> Exercise description
Copy every line below that has the word "agent" in it.

> Dataset extract
+++++

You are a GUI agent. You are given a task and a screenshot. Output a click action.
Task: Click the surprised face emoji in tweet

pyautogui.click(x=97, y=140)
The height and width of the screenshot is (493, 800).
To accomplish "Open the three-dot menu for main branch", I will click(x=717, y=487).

+++++

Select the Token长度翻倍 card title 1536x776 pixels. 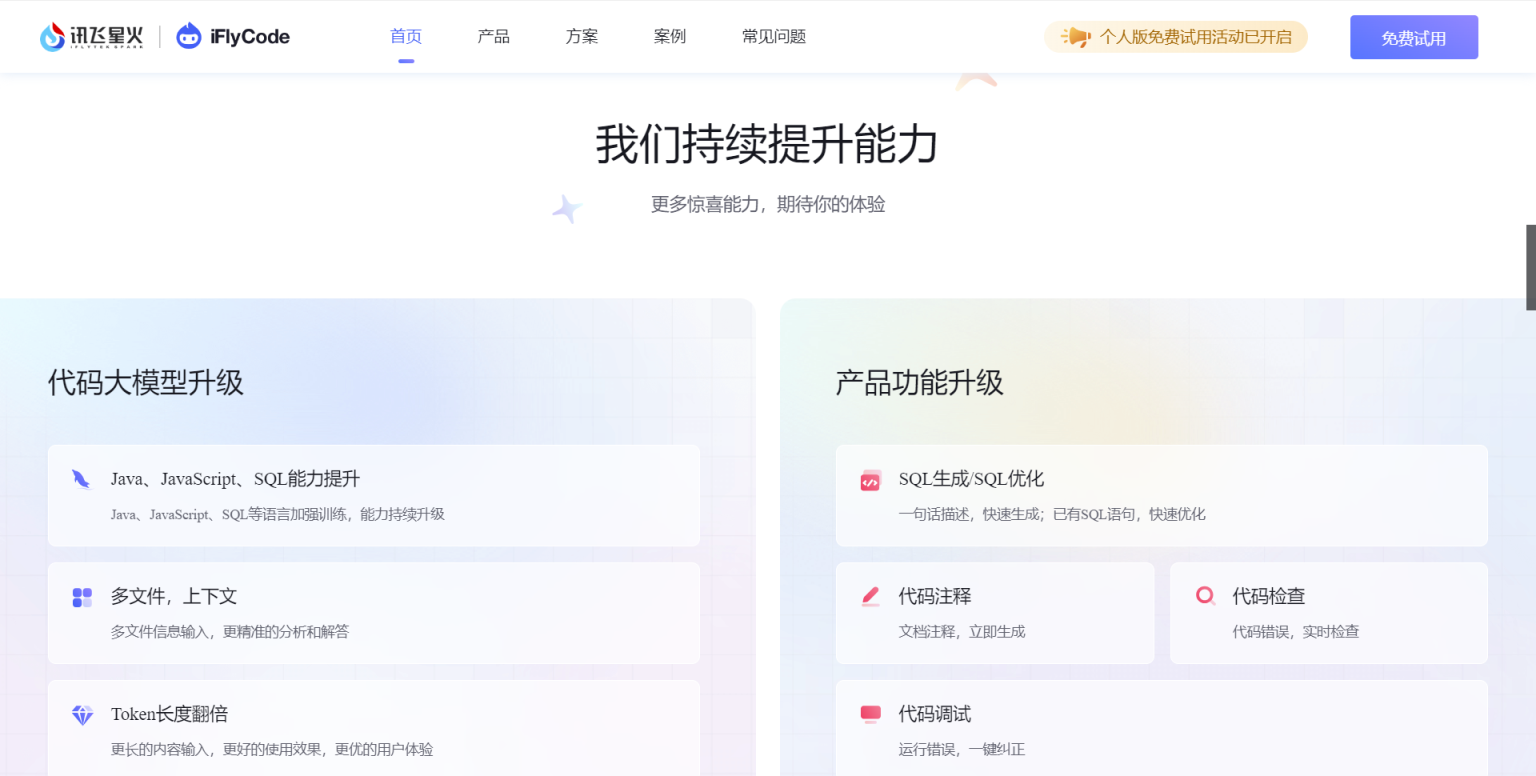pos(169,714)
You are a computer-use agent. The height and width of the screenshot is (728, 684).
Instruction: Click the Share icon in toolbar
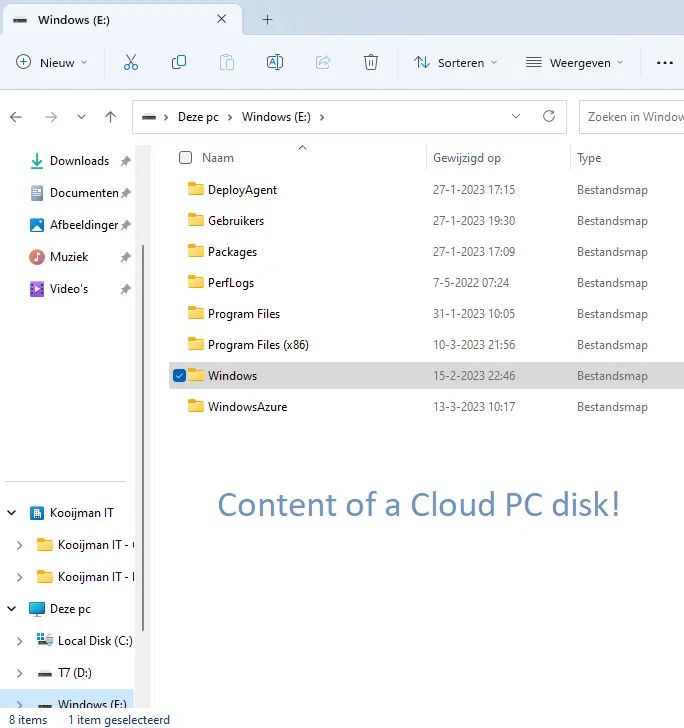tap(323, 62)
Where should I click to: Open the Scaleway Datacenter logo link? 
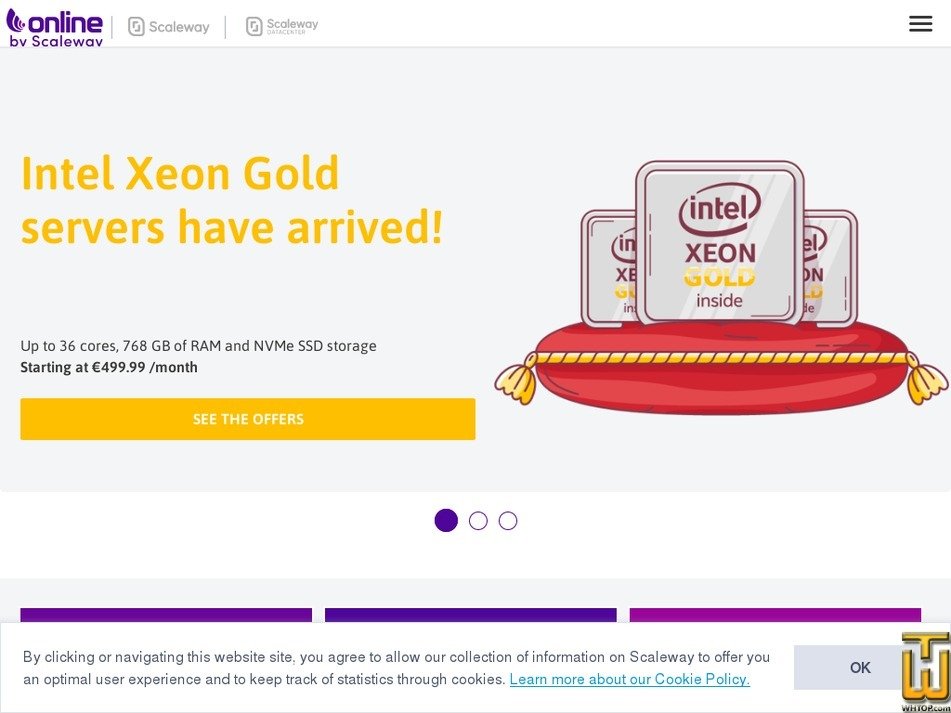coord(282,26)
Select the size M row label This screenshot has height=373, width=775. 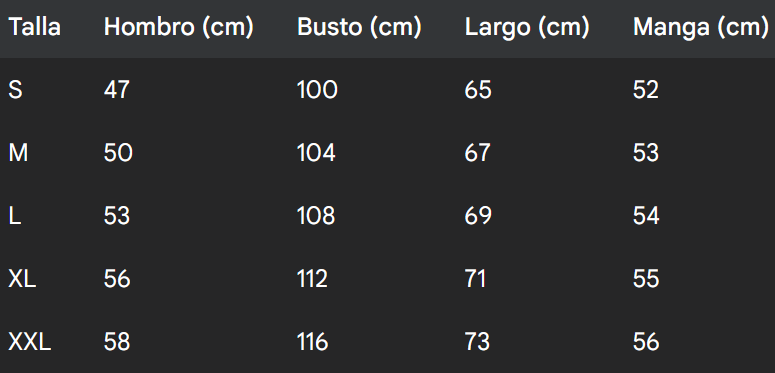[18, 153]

+++++

> Exercise solution
You are a GUI agent. You are given a task and a screenshot. Output a click action.
You are a computer-use agent. The height and width of the screenshot is (728, 684).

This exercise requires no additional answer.